Early Land Buyers
Among the patentees of United States lands in this township, previous to January, 1837, were James Fulton, Section 1; William G. Hathaway, L. J. C. Chatterton, George Smith, T. D. Babcock, Samuel Gardner, Richard Nelson, Thomas Palmer, D. F. Kimball, Lot Clark, S. Warren, J. M. Soverhill, M. Healy, B. B. Kercheval, Stephen Cornwall, David Hart, Richard Allington, Mary Hart, Silas S. Hart, Henry Baird, Andrew Westbrook, M. H. Sibley, J. W. Throop, Daniel Lockwood, James McClenan, Jacob Sims, Barzilla Wheeler, John Beach, Daniel McQueen, Jr., Joseph Pitcairn, Bowen Whiting, John Stewart, Chester Baxter, William Steele, William Sweat, Henry Hammond, Franklin Moore, Zachariah Chandler, T. L. Latham, Asahel Northway, Reuben Moore, Samuel Carleton, Edward C. Carleton, W. H. Carleton, Ebenezer Cole, Amos Wheeler, Clark Worden, P. Merrill, George Palmer, Matthias Rikert, Moore R. Barron, William Kingsbery, Mary M. Wheeler, Squire Gillam, Richard Gordon Morris, Henry B. Turner, Trumbul Granger, John Clark, Henry Agens, Joseph Boyton, Samuel Leonard, Miles V. Rood, Almeria Tuttle, Charles Hawkins, Porter Chamberlain, Cornelius Sullivan, Thomas Green, David Robertson, William Gallagher, Samuel Ward, Edward Axtell, Michael Delhene, Charles Cauchois, James H. Woods, W. Willson, Thomas Fargo, William Gallagher, Abram Bush, James Rooney, Charles Bovert, John Franz, Joseph Engert, F. G. Frank, Alexander Cummings, Nathan Clark, J. L. Atkins, C. H. Atkins, Joseph Wakerman, W. Franz, George Kraft, Godfrey Dien, Otto Dien, Joseph Noblet, B. W. Sharp, W. B. Wells, Perrine, Helm, John C. Wheeler, Jacob Warner, James Edwards, J. P. Delentash, Peter M. Dox, Adolph Coburn, Hugh Robinson, Josiah Snow, Benjamin Hager, L. Goddard, A. G. Peir, Jonas C. Brigham, Marcus H. Miles, Valten Sauer, Jonathan Kearsley. The private claims patented were Nos. 302, 303, 304, 306, 310, 358, and 243. - See general history for early sketch of these claims.

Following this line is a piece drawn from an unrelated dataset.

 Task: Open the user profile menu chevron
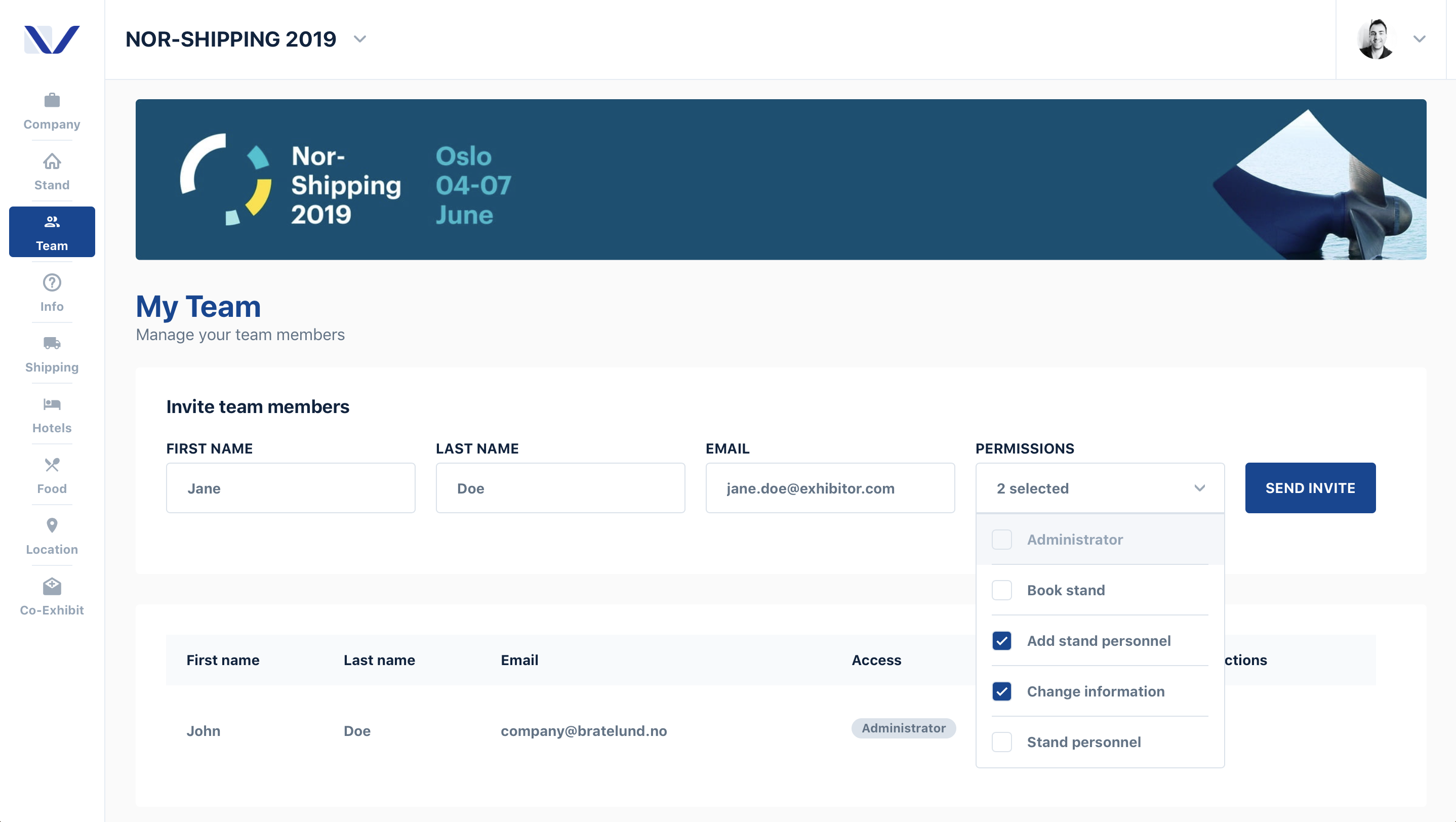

What was there in this isolated region to justify such toil and sacrifice? Why have men come from pleasant homes in the States - from gay circles which they enlivened and adorned - to contribute, perhaps, like the coral insect to its jeweled reef, their very lives in the splendid new civilization slowly building here? Ah, there was incentive! The stories of the woods had reached the ears of the restless and ambitious. The souls tormented with the perplexing problem of daily bread, and anxious to get on faster in the world, had heard of the rich forests. Poor, selfish human nature bowed to the god that all worship, and came to find his throne. The love of venture and the hope of gain - the old debated problem among the schoolboys, enjoyment of possession and pursuit - started the tide of emigration. Following the vanguard of prospectors to the new paradise, where, after all, fortunes are to be made only by toil, there is found a Columbus in civilization, tracking the wilderness, as the great discoverer did the sea to discover a new world. He finds, and tells the public; others come in and possess the land. They who bought the pineries and manipulated their properties, have grown rich, and gained lives not been a failure, seeing their results, and reflecting that history is impartial. And who knows by that land where every deed and thought is weighed, and all that each has stiven to do considered, a tardy recognition may not come to the patient prospector, and his be rich dividends, without assessment, through an unending term?